To examine more closely the nature of beats created in our stimuli, fluctuation profiles were created from the original envelope signals as well as from low-pass and high-pass versions of the envelopes. Low-rate components include sources 1-3 mentioned above, while source 4 is carried by higher frequencies in the vicinity of F0. Source 5 is a broader-band fluctuation source. A Kaiser filter with a 255-point impulse response and a stopband attenuation of 70 dB was applied to the extracted envelopes. A 100 Hz cut-off was used for the low-pass versions and a 150 Hz cut-off was used for the high-pass versions. The rms modulation index was then computed on these filtered envelopes. Since high-pass filtering removes the DC component, the envelope mean used for calculating mrms was taken from the unfiltered version. The result of the low-pass filtering process is shown in Figures 6 and 7 for the same stimuli in Figures 3 and 4.
Figure 6. 100 Hz low-pass filtered envelopes for the stimulus represented in Figure 3.
Figure 7. 100 Hz low-pass filtered envelopes for the stimulus represented in Figure 4.

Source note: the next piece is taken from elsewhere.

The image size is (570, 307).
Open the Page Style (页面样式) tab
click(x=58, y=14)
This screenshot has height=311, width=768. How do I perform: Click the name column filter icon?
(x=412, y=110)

Of the five sources of low-rate beating mentioned above, this procedure preserves all but the fourth. Compare envelopes for the 1620 Hz channel between Figs. 4 and 7. In this channel, the beating in the unfiltered version is carried by higher periodicities interacting in the envelope that are attenuated by the filtering. To the contrary, beating due to nearby components in the 1250 Hz channel in Fig. 3 is preserved in Fig. 6. Note further that the low-rate fluctuations induced by FM in the skirts of auditory filters are very small at threshold FM widths (1119 and 1370 Hz channels in Fig. 7). The effects of filtering on the fluctuation profiles are shown in Figure 5(b,c). Note particularly that the modulation depth profile of lower-rate fluctuations signals the region of the normal formant but not the flat formant. The higher-rate fluctuations are prominent in both stimulus types. In general however, differences between the patterns for normal formants are most visible in profiles derived from low-pass filtered envelopes.

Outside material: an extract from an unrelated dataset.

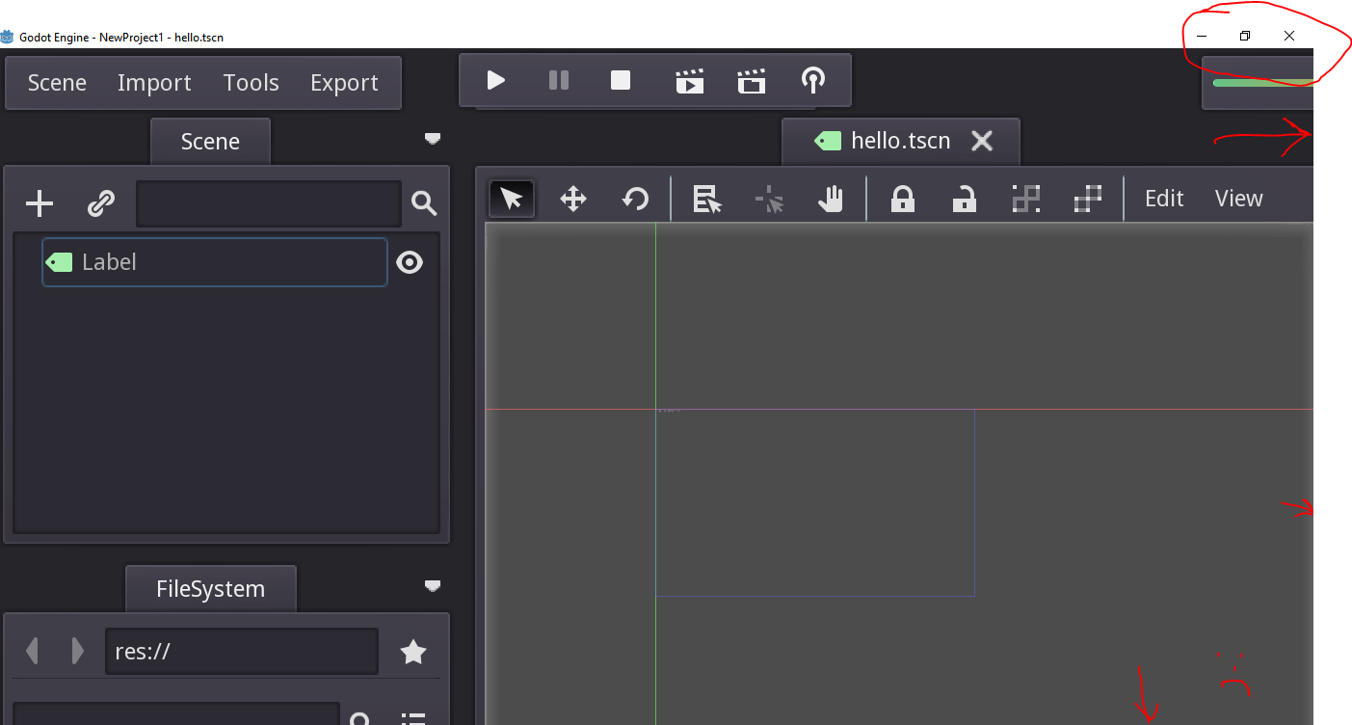Open the Scene dock options menu

432,140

Results of the preceding experiments and model analyses suggest that, in some cases at least, beating in specific frequency regions may be used to perform the matching task. In these cases, low-rate sources of fluctuation seem to make the greatest distinction between test formants. Therefore, Experiment 6 sought to determine the amplitude modulation index necessary to just match the spectral region of auditory beats with a low-rate fluctuation pattern similar to those revealed by the above analyses, when this was the only cue available to perform the target matching task.
A 16-turn adaptive tracking procedure was used with interleaved presentation of the three target CFs (375, 750, 1250 Hz). The dependent variable was the rms modulation index (mrms). This value varied from 0 to 0.3 in steps of 0.03. After training, five threshold estimates for each target formant were collected for two highly trained subjects (the authors).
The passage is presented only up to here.